Also involved in Rajendran's research were Karri; Youngok Pino, an electronics engineer and
program manager at the Air Force Research Laboratory (AFRL) Information Directorate in
Rome, N.Y.; and Ozgur Sinanoglu, assistant professor of computer engineering at NYU Abu
Dhabi. The research was supported by a grant from the AFRL. Rajendran, Karri and Sinanoglu
conduct their research in collaboration with the Center for Interdisciplinary Studies in Security
and Privacy (CRISSP), which brings together experts in psychology, law, public policy and
business from across NYU. CRISSP builds new approaches to security and privacy that
recognize that technology alone cannot provide the information security and privacy needed in
today’s interconnected world.
Rajendran was one of 20 undergraduate and graduate students from around the world selected
during the first round of the competition sponsored by Microsoft Research. He progressed
through two more rounds to become one of three winners selected in San Francisco. He now
advances to the Grand Finals in June 2013.

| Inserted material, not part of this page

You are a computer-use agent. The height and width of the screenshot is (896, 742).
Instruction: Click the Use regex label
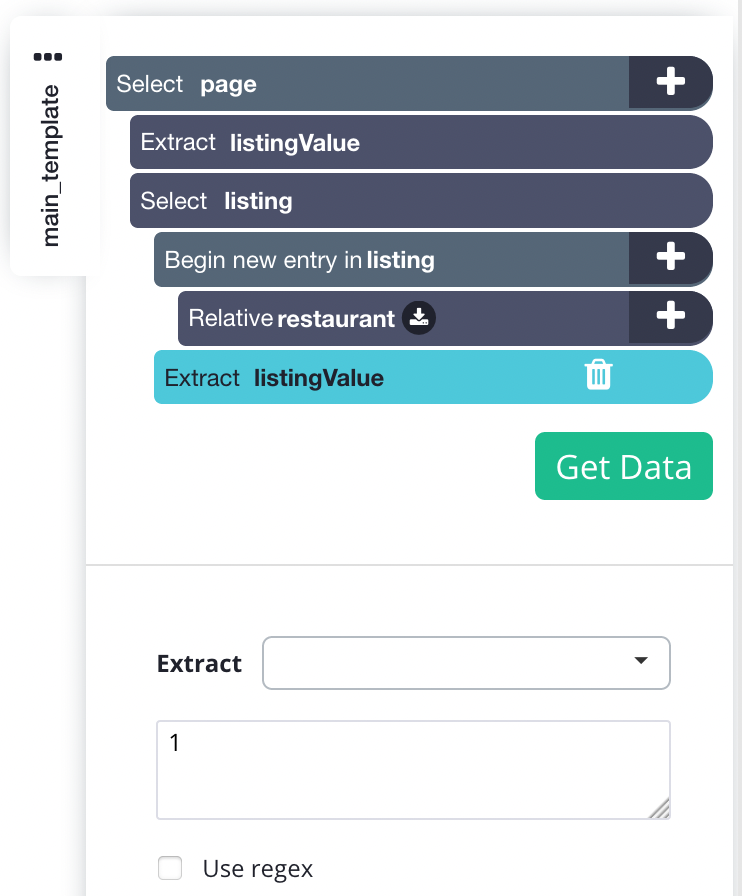pos(258,869)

Rajendran, who focuses on hardware security and nanoscale architectures, last year also won
third place in IT Security in the Kaspersky American Cup at NYU-Poly; the Myron M.
Rosenthal Award for Best MS Academic Achievement in the ECE Department, NYU-Poly; and
Best Student Paper Award in the IEEE International Conference on VLSI (Very Large Scale
Integration) Design, among other honors. He is interning this summer at the Security Center of
Excellence, Intel Corporation, Hillsboro, Ore., working on securing tomorrow's processors.
About Polytechnic Institute of New York University
Polytechnic Institute of New York University (formerly Polytechnic University), an affiliated
institute of New York University, is a comprehensive school of engineering, applied sciences,
technology and research, and is rooted in a 158-year tradition of invention, innovation and
entrepreneurship: i2e. The institution, founded in 1854, is the nation’s second-oldest private
engineering school. In addition to its main campus in New York City at MetroTech Center in
downtown Brooklyn, it also offers programs at sites throughout the region, around the globe and
remotely through NYUe-Poly. NYU-Poly is an integral part of NYU Abu Dhabi, NYU Shanghai
and the NYU Center for Urban Science and Progress (CUSP) in downtown Brooklyn. For more
information, visit www.poly.edu.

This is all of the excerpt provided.